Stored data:
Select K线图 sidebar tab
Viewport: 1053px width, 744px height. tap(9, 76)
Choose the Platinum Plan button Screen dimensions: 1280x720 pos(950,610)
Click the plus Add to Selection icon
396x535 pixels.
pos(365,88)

Task instructions -
Copy exactly the line that contains "Choose the Platinum" and every line after it through the end of the entries, with nothing added.

Reply to the task -
Choose the Platinum Plan button Screen dimensions: 1280x720 pos(950,610)
Click the plus Add to Selection icon
396x535 pixels.
pos(365,88)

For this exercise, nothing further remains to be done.